Data excerpts START

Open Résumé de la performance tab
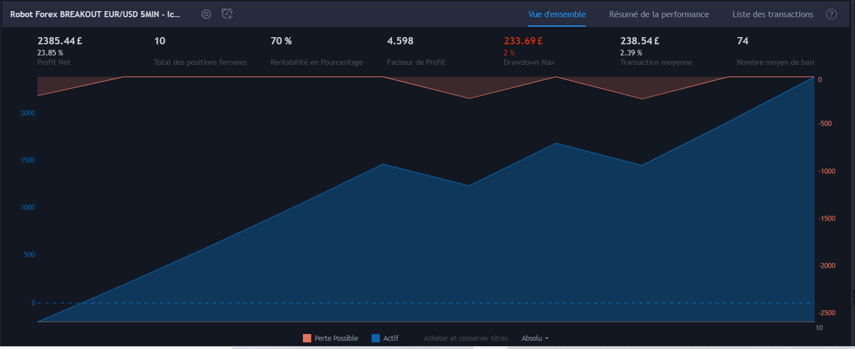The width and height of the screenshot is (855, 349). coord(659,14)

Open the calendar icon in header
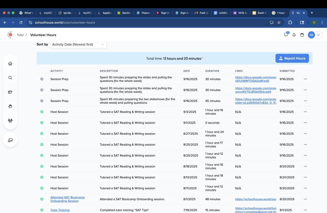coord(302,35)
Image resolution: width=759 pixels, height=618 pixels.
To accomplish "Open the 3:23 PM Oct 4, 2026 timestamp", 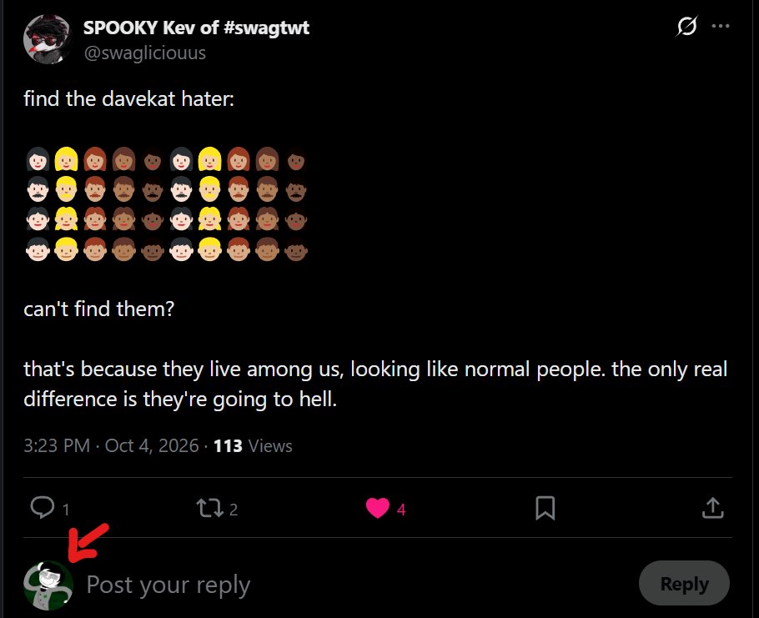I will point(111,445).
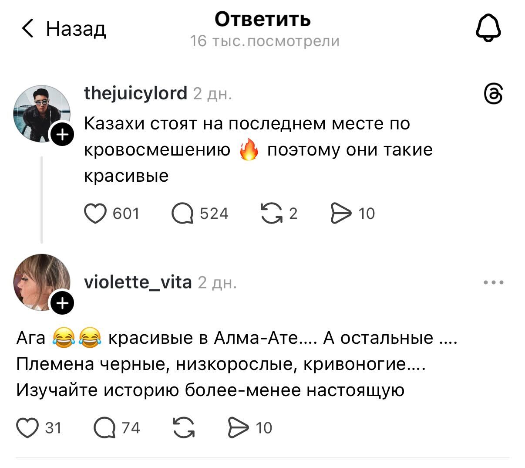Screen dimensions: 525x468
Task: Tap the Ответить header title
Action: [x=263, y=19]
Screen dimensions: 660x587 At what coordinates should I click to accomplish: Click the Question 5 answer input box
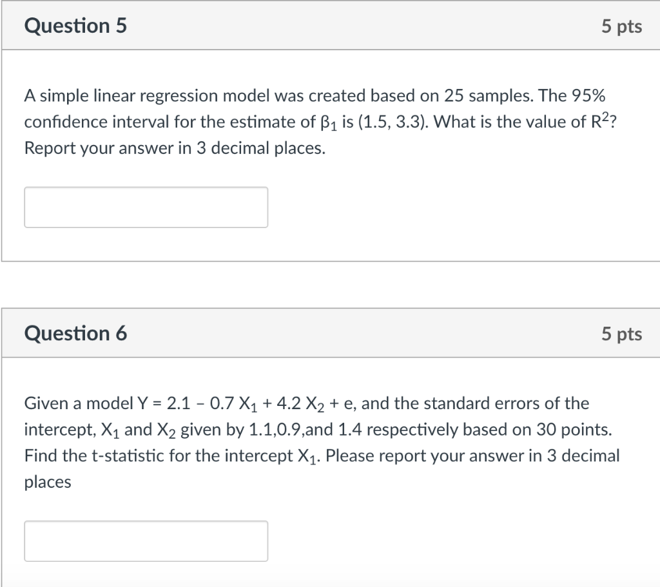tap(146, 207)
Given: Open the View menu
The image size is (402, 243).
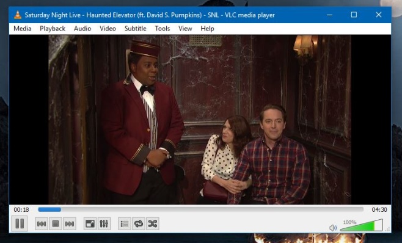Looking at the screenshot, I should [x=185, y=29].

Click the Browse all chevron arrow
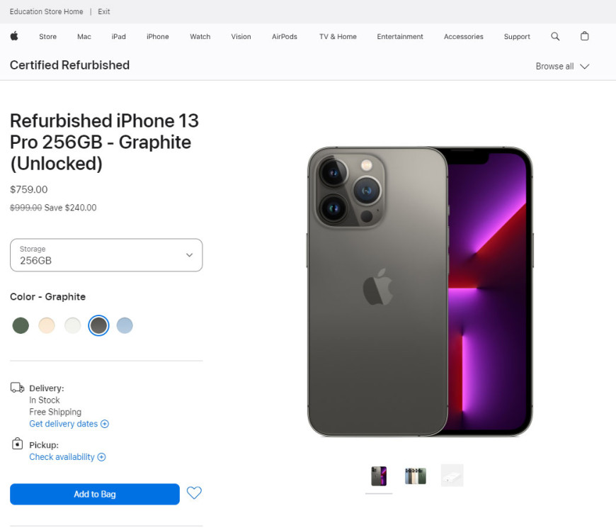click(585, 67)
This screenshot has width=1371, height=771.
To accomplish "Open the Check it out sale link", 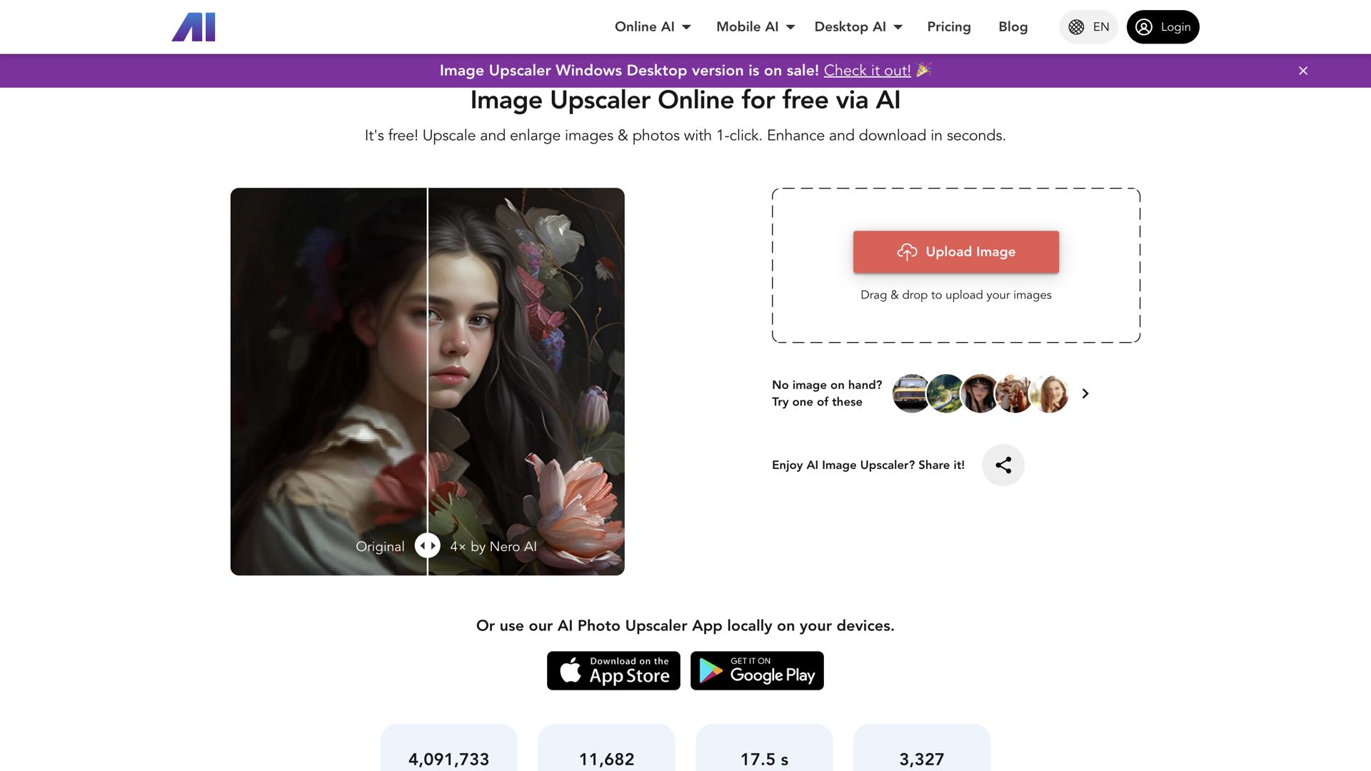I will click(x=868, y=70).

Data excerpts END

__Problem requirements__: Your task is to reproduce the entries above word for word, from the first line through the line with "Image resolution: width=759", and please leave out any pictures.

__Task answer__:
Open Résumé de la performance tab
The width and height of the screenshot is (855, 349). coord(659,14)

Open the calendar icon in header
coord(302,35)
Image resolution: width=759 pixels, height=618 pixels.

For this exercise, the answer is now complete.